===== Record extracts =====
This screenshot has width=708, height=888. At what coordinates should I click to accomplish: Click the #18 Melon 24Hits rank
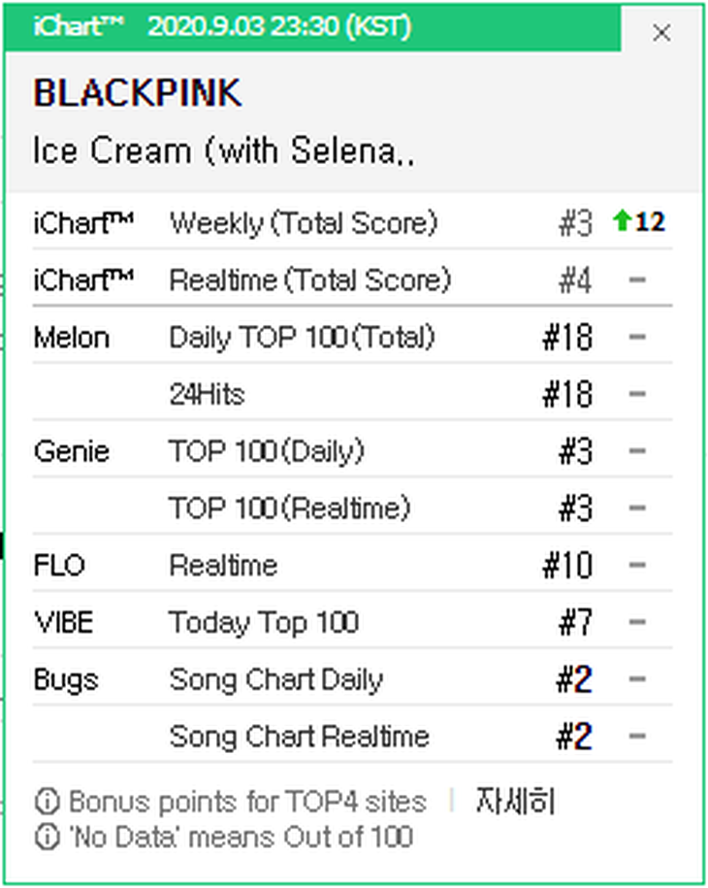567,394
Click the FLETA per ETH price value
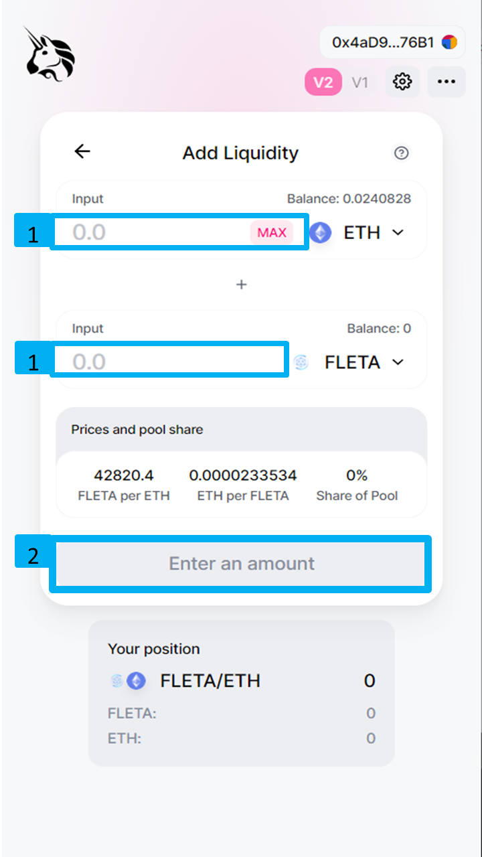The height and width of the screenshot is (857, 482). (x=124, y=475)

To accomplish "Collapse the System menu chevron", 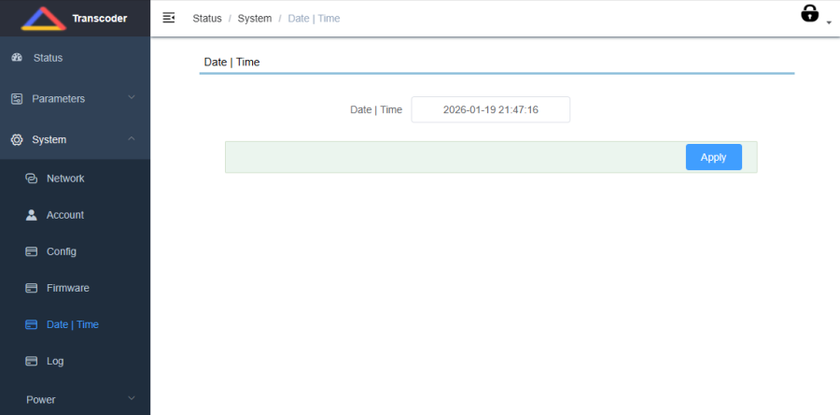I will point(132,139).
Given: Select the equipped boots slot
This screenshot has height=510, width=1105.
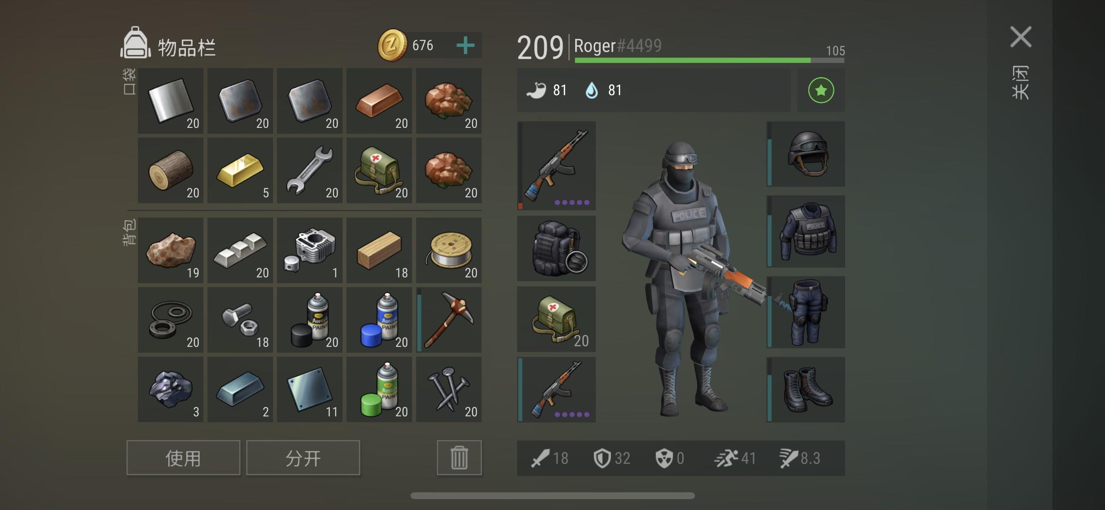Looking at the screenshot, I should coord(806,389).
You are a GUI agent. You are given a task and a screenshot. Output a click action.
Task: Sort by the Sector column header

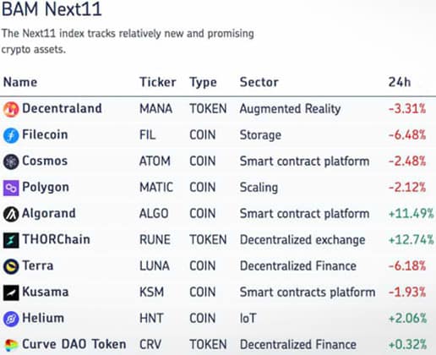pos(259,82)
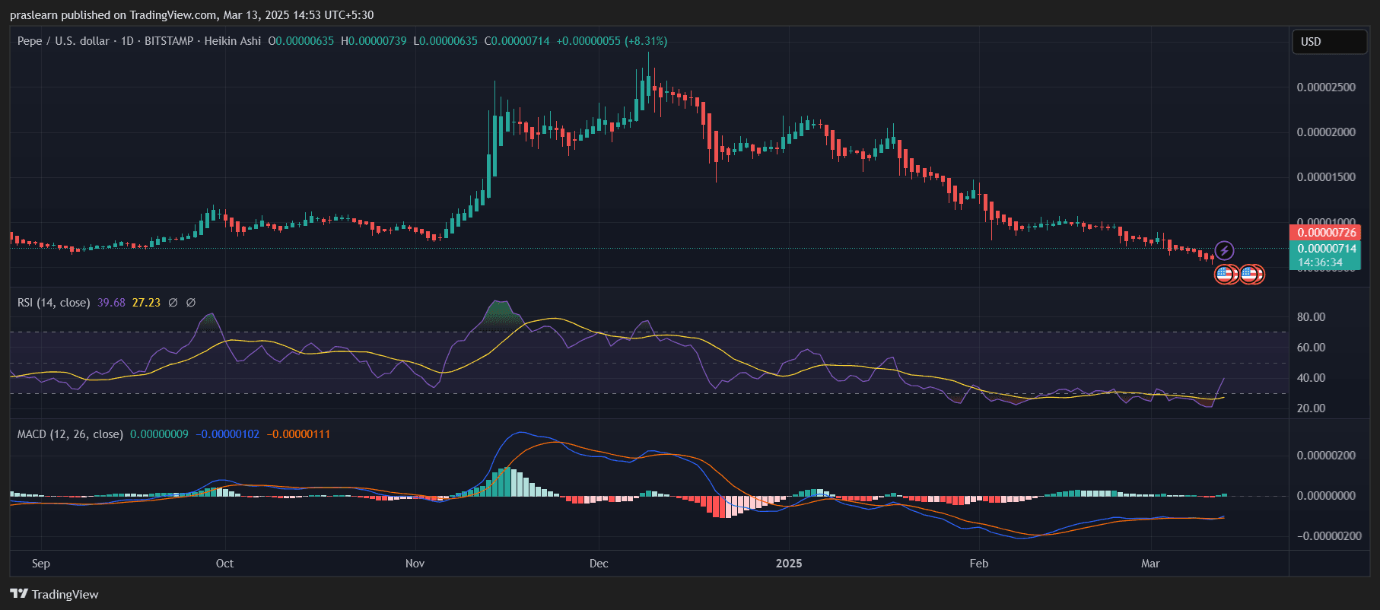
Task: Open the right US flag economic event marker
Action: (x=1249, y=274)
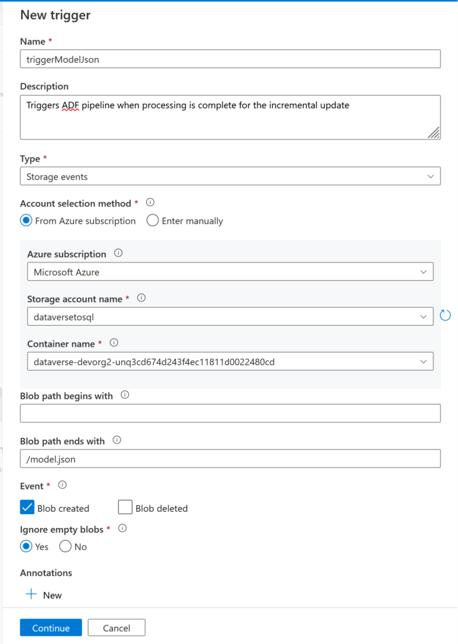Click info icon beside Account selection method
The width and height of the screenshot is (458, 644).
pyautogui.click(x=150, y=202)
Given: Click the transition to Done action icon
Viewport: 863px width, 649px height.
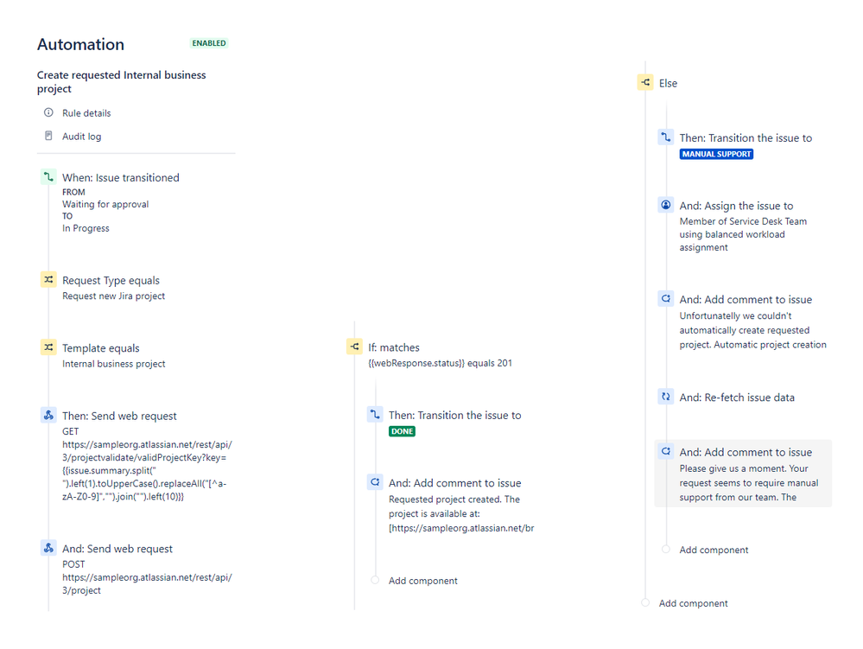Looking at the screenshot, I should (x=375, y=415).
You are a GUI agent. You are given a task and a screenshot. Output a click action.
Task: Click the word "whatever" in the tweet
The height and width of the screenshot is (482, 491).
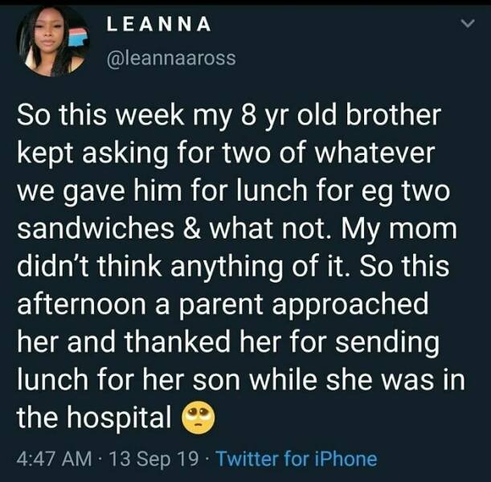pos(374,153)
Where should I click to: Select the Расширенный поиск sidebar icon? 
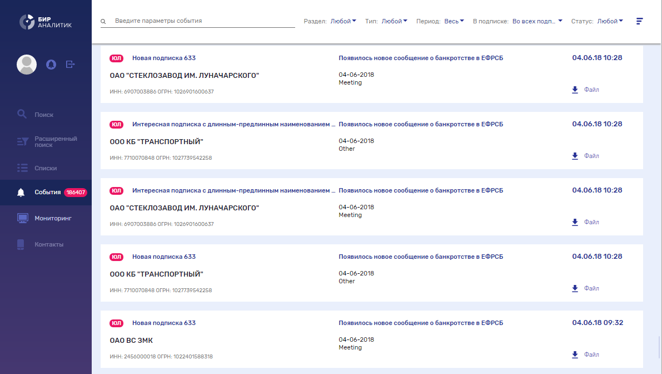click(x=22, y=141)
=====
— Aim —
Quote word for word every line of the items, starting with the line containing "Given: Click the" and going on through the last line of the items. Leave out the pictures.

— The response —
Given: Click the transition to Done action icon
Viewport: 863px width, 649px height.
Looking at the screenshot, I should (x=375, y=415).
You are a GUI agent. You are given a task and a screenshot. Output a click action.
Task: Click the word "whatever" in the tweet
The height and width of the screenshot is (482, 491).
pos(374,153)
Where should I click to: Select the Расширенный поиск sidebar icon? 
click(x=22, y=141)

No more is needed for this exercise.